= PROBLEM STATEMENT =
From the entries below, copy each line in which the word "agent" occurs.
── DATASET EXCERPTS
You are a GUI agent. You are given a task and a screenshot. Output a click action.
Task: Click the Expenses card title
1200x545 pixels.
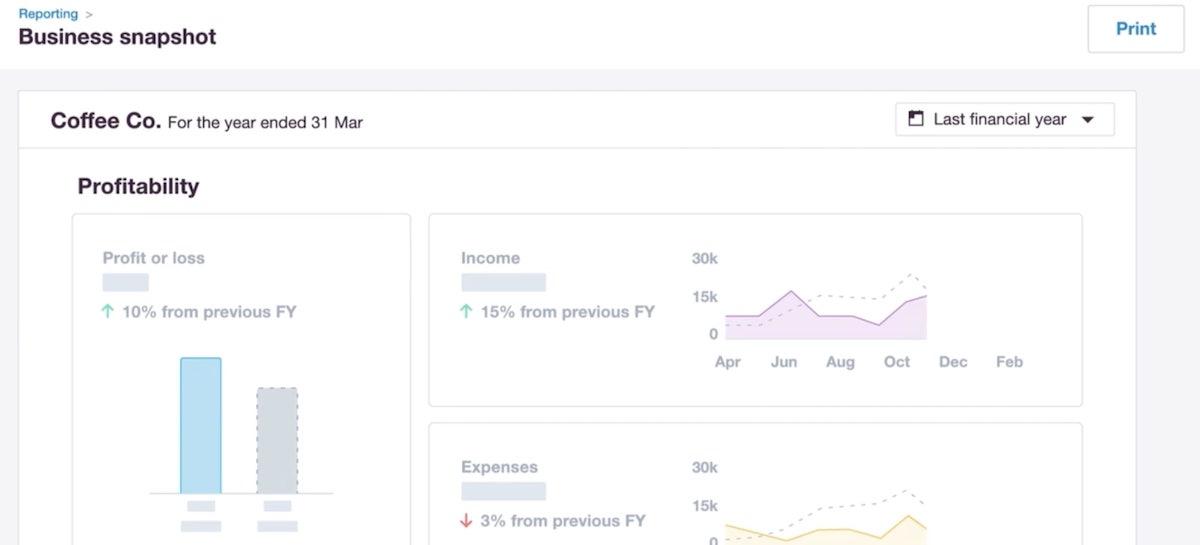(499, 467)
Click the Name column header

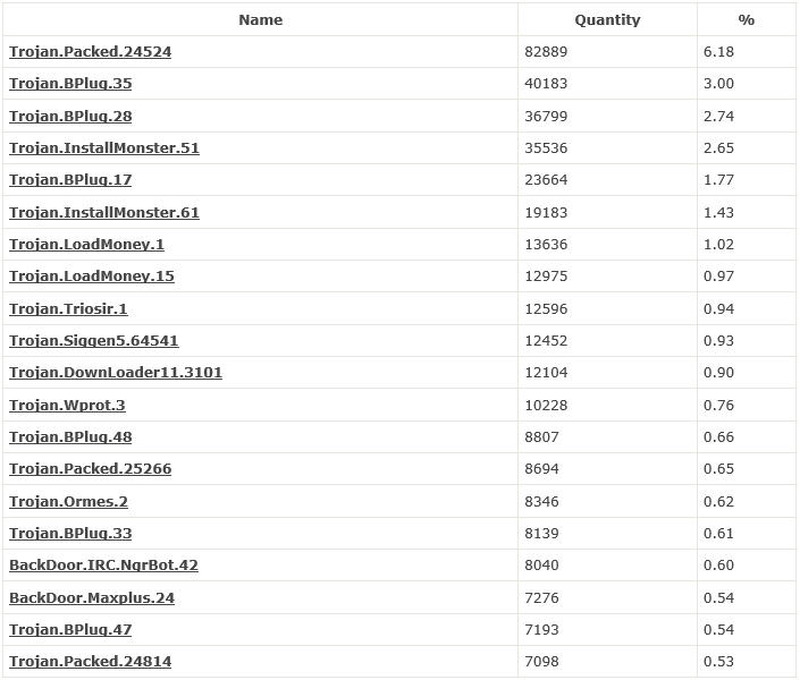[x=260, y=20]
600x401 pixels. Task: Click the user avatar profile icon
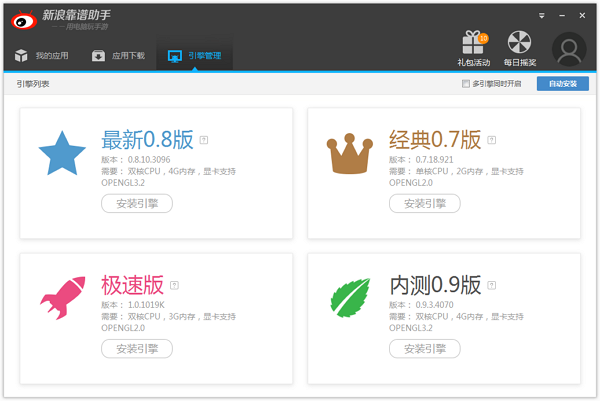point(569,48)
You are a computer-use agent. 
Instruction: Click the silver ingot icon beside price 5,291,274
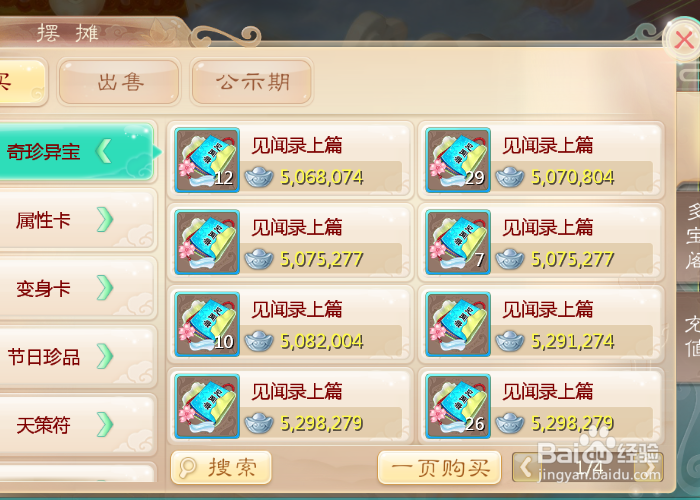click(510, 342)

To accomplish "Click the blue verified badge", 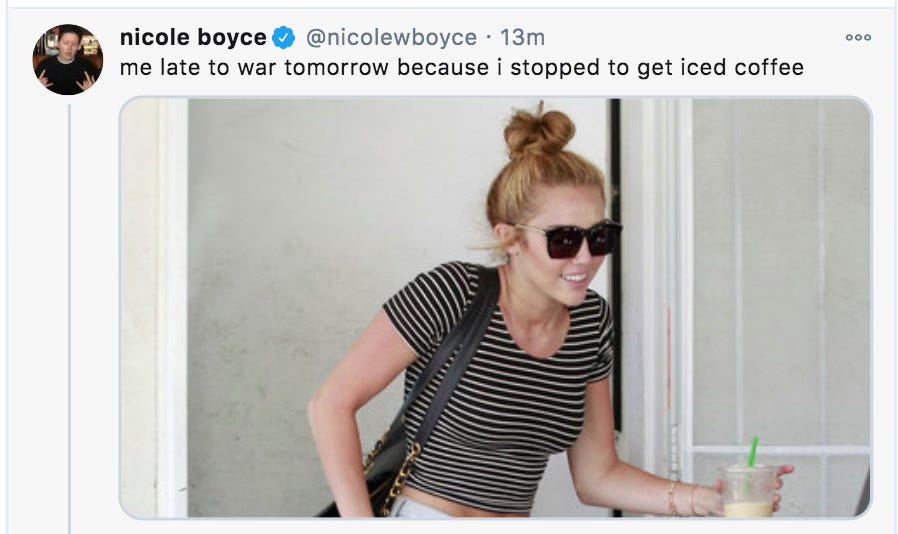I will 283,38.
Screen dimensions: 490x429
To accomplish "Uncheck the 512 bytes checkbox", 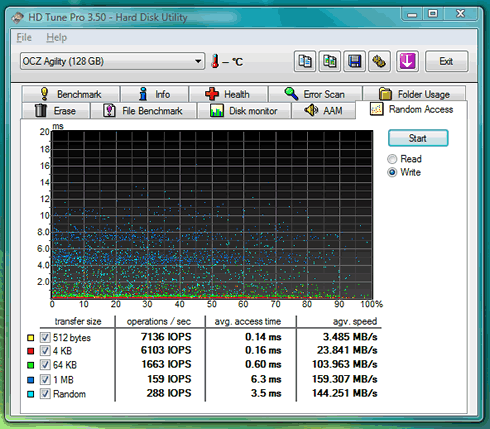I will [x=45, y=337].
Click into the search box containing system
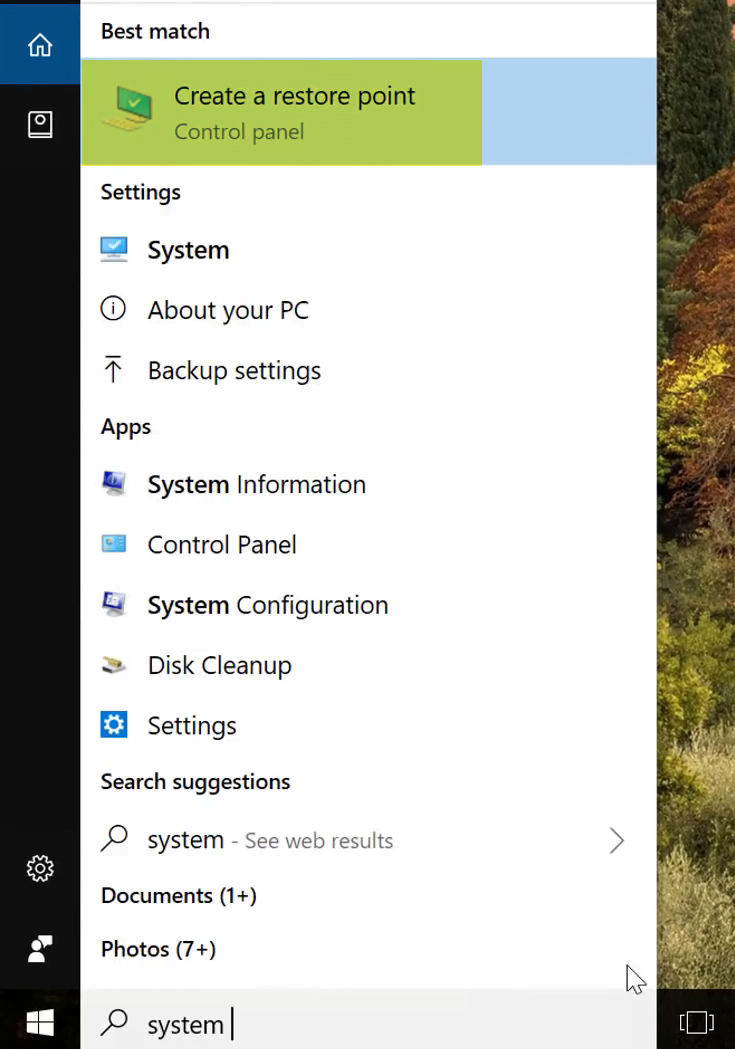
────
= REPLY TO THE TASK =
You are a GUI agent. You are given a task and a screenshot. Output a click action.
You are a computer-use agent. 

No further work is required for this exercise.